(THE TASK) Give again the line that contains "Info,s und Regeln (449, 448)", plus every line after it to the end of the records, unchanged.

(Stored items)
-- Opening Marker --

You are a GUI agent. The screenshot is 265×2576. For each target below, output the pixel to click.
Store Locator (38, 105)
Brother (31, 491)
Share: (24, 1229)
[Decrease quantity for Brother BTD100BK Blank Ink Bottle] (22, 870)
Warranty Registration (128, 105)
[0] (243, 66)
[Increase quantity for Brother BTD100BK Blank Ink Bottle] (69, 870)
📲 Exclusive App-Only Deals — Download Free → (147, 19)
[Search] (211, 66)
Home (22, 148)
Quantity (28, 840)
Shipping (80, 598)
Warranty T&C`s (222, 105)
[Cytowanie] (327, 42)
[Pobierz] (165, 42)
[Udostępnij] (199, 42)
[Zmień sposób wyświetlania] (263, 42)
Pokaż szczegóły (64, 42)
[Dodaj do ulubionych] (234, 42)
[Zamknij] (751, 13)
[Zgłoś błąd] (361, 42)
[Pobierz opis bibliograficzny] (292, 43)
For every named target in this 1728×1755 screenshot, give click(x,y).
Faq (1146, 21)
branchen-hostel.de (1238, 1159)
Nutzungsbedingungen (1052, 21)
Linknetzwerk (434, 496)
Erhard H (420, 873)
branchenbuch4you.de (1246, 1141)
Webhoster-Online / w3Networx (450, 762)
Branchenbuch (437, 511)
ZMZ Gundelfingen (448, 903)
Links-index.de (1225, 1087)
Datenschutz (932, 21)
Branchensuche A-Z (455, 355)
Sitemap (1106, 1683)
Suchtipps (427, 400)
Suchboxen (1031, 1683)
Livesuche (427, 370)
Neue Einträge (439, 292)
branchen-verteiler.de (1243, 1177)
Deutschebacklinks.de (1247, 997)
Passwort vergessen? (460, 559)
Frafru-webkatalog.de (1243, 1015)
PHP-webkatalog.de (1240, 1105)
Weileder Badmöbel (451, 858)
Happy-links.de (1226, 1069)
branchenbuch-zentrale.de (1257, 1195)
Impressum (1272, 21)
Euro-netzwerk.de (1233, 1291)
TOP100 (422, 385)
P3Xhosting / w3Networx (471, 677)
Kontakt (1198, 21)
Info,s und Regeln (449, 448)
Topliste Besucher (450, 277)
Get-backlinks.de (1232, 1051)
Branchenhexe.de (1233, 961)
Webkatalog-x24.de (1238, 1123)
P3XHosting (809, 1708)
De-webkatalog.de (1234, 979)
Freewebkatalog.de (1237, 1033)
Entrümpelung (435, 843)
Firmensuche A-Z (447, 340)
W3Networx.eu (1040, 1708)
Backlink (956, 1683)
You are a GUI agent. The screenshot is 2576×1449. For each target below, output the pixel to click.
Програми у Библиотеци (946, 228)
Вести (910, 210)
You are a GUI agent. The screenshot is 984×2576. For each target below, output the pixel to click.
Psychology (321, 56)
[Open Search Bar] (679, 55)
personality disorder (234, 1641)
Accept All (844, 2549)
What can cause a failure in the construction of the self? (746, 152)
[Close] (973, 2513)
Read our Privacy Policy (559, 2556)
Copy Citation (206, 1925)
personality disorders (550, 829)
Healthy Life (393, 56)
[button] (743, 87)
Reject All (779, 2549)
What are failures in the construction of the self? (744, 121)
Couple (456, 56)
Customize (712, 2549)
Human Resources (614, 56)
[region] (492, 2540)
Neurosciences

-- Closing Marker --

(YOUR RESPONSE)
Info,s und Regeln (449, 448)
Topliste Besucher (450, 277)
Get-backlinks.de (1232, 1051)
Branchenhexe.de (1233, 961)
Webkatalog-x24.de (1238, 1123)
P3XHosting (809, 1708)
De-webkatalog.de (1234, 979)
Freewebkatalog.de (1237, 1033)
Entrümpelung (435, 843)
Firmensuche A-Z (447, 340)
W3Networx.eu (1040, 1708)
Backlink (956, 1683)
You are a GUI agent. The screenshot is 2576×1449. For each target below, output the pixel to click.
Програми у Библиотеци (946, 228)
Вести (910, 210)
You are a GUI agent. The screenshot is 984×2576. For each target below, output the pixel to click.
Psychology (321, 56)
[Open Search Bar] (679, 55)
personality disorder (234, 1641)
Accept All (844, 2549)
What can cause a failure in the construction of the self? (746, 152)
[Close] (973, 2513)
Read our Privacy Policy (559, 2556)
Copy Citation (206, 1925)
personality disorders (550, 829)
Healthy Life (393, 56)
[button] (743, 87)
Reject All (779, 2549)
What are failures in the construction of the self? (744, 121)
Couple (456, 56)
Customize (712, 2549)
Human Resources (614, 56)
[region] (492, 2540)
Neurosciences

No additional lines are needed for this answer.